_INSTRUCTIONS FOR THE TASK_.
Quote exactly the lines spanning from the top of the data below to the line that contains "Follow officialslystallone with", including both.

_RECORDS_.
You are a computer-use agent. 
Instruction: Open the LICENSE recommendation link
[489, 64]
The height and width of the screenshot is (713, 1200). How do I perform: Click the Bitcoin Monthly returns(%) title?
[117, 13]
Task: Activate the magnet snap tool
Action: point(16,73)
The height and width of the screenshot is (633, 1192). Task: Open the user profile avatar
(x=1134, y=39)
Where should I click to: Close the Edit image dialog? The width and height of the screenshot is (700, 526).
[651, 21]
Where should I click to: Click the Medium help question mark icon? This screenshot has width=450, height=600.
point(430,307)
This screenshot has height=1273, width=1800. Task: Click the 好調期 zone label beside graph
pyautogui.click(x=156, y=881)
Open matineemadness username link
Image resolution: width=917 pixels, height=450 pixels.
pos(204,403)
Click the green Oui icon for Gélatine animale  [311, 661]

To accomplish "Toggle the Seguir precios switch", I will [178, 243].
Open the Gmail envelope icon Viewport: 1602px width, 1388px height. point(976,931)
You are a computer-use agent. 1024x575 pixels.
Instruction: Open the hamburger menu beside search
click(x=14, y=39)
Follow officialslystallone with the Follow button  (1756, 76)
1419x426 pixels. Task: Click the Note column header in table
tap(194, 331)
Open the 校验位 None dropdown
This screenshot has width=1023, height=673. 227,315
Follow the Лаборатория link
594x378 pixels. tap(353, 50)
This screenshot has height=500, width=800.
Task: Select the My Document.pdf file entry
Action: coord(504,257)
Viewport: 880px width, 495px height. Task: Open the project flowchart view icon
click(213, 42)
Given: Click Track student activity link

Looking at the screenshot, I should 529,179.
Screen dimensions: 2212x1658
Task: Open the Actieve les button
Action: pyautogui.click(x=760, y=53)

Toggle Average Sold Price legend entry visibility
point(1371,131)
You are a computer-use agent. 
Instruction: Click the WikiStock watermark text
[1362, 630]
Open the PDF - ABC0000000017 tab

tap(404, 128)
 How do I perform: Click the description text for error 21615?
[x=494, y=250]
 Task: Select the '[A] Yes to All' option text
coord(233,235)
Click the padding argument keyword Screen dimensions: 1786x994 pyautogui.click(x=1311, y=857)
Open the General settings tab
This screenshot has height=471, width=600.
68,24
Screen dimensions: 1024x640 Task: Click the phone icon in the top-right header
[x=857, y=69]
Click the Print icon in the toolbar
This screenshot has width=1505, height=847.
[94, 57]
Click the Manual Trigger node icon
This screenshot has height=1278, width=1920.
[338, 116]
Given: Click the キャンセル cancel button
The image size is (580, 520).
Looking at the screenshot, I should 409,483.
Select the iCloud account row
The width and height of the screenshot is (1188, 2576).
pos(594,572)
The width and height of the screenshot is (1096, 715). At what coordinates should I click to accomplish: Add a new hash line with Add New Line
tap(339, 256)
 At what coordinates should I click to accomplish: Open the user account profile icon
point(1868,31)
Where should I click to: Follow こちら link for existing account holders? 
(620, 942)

_RESULT_.
You are a computer-use agent. 
Instruction: Open the LICENSE recommendation link
[489, 64]
The height and width of the screenshot is (713, 1200). How do I perform: Click the Bitcoin Monthly returns(%) title?
[117, 13]
Task: Activate the magnet snap tool
Action: point(16,73)
The height and width of the screenshot is (633, 1192). Task: Open the user profile avatar
(x=1134, y=39)
Where should I click to: Close the Edit image dialog? The width and height of the screenshot is (700, 526).
[651, 21]
Where should I click to: Click the Medium help question mark icon? This screenshot has width=450, height=600.
point(430,307)
This screenshot has height=1273, width=1800. Task: Click the 好調期 zone label beside graph
pyautogui.click(x=156, y=881)
Open matineemadness username link
Image resolution: width=917 pixels, height=450 pixels.
pos(204,403)
Click the green Oui icon for Gélatine animale  [311, 661]

To accomplish "Toggle the Seguir precios switch", I will [178, 243].
Open the Gmail envelope icon Viewport: 1602px width, 1388px height. point(976,931)
You are a computer-use agent. 1024x575 pixels.
Instruction: Open the hamburger menu beside search
click(x=14, y=39)
Follow officialslystallone with the Follow button  (1756, 76)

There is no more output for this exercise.